> Exercise tasks
a: List every abbreviation written entirely in capital letters that appears in the consultation Q&A passage.
b: Condense the paragraph of the consultation Q&A passage that begins "Answer: At this stage in the TPM" into a short bulleted list that keeps its main facts.
c: Carry on the consultation Q&A passage from its final sentence, keeping its question-and-answer format.

> Provided passage
Answer: At this stage in the TPM development process we are not able to provide a case study, particularly for a deep/complex interconnection investment.  The current consultation is seeking views on options and concepts relevant to the key design decisions we need to make in order to develop case studies of the type you’re interested in. These design decisions will inform our preliminary proposal for the BBC component of the new TPM, which must be submitted to the EA for the Checkpoint 2 process. We are interested to hear the views of our stakeholders, which might include views about any practical difficulties of applying BBC options to different types of investment, including the ‘deep’ type your question relates to.



29 October (Mercury) – First Mover Disadvantage Consultation

Question: Could you clarify whether the word “not” is missing from this sentence? I assume that is the case but just wanted to make sure as it may change how we approach this issue/question.








[Page 9 of First Mover Disadvantage Consultation paper]

Answer: Thank you for your question. You are correct – the word “not” is missing from para 27. It should read “Our initial thinking is Nova’s suggestion should not be adopted because…”. We have updated the consultation document to rectify this.

> Provided records
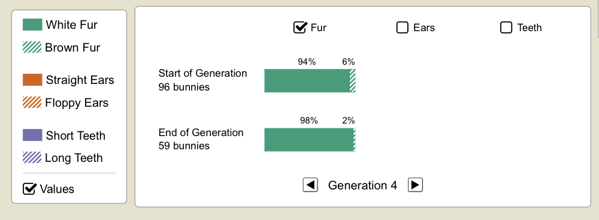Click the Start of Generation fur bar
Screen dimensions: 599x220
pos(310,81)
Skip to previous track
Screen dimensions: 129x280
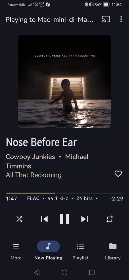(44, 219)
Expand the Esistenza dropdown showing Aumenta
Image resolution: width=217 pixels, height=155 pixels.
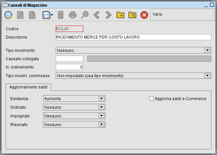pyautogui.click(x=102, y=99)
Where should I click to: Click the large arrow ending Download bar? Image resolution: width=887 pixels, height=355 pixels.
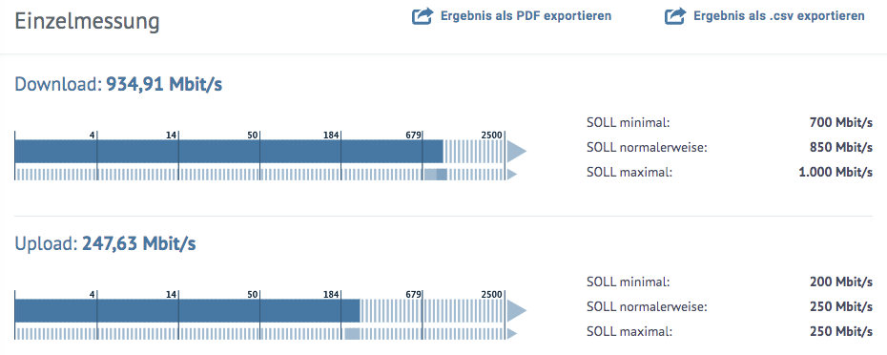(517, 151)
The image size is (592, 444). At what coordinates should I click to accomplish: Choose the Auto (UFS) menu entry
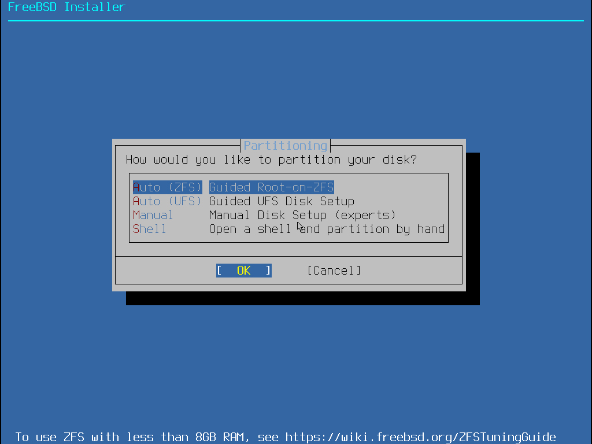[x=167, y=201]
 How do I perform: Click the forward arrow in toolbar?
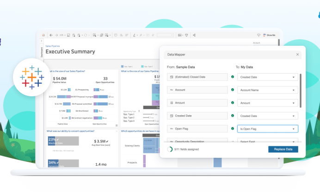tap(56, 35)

> Exercise results
a: TPM, BBC, EA

b:
- A case study cannot be provided at this stage of TPM development, especially for a deep/complex interconnection investment.
- The current consultation seeks views on options and concepts for the key design decisions needed before such case studies can be developed.
- These decisions will shape the preliminary proposal for the BBC component of the new TPM, which must go to the EA for the Checkpoint 2 process.
- Stakeholder views are welcome, including on practical difficulties of applying BBC options to different types of investment, such as 'deep' investments.

c:
21 October 2020 (Refining NZ) - Connection Charges Summary and response document, focus area 7

Question: I would like your clarification around the Transpower’s response on Area Focus 7:  Connection assets decommission costs. I think the language use on the summary and response document on page 14 is confusing, as it states:

“Transpower response: We consider legitimate concerns have been raised about a “last man standing” problem and retrospective application of this proposal. Based on our consideration of submissions, our thinking is now that it would be better to continue to allocate connection asset decommissioning costs to all customers connected to the asset, regardless of the reason for decommissioning. This would mean that the cost recovery would default to the residual charge. We will make final decisions as part of the finalisation of our TPM proposal.”

Can you please clarify if Transpower is now thinking to:

  1. adopt proposed option 1: recovery through the residual charge; or
  2. adopt option 2: allocate connection asset decommissioning costs to all customers connected to the asset, regardless of the reason for decommissioning; or
  3. adopt a combination of these two options.

Answer: Thank you for your question, and for taking the time to provide your feedback on our consultation paper and summary and response. We agree that part of the summary is a bit confusing.  What we mean to say is, based on the submissions we received, particularly relating to the “last man standing” problem, our thinking now is to retain the status quo approach of socialising decommissioning costs across all load customers, being currently via the interconnection charge (option 1).  Under the new TPM that would mean decommissioning costs for connection assets would be socialised through the residual charge, unless we have an agreement outside the TPM (for example an investment contract) under which the relevant customer(s) have agreed to pay all or part of the costs. We will update the response paper soon to clarify this.



23 September 2020 (Trustpower) - forthcoming workshops on TPM congestion charge

Question: The proposed transmission congestion charge is a new charge. If adopted it will partially replace a charge that has been in place for many decades. Any congestion charge recommended by Transpower as part of the TPM will directly affect our business. For this reason our Board will expect us to participate fully in its design.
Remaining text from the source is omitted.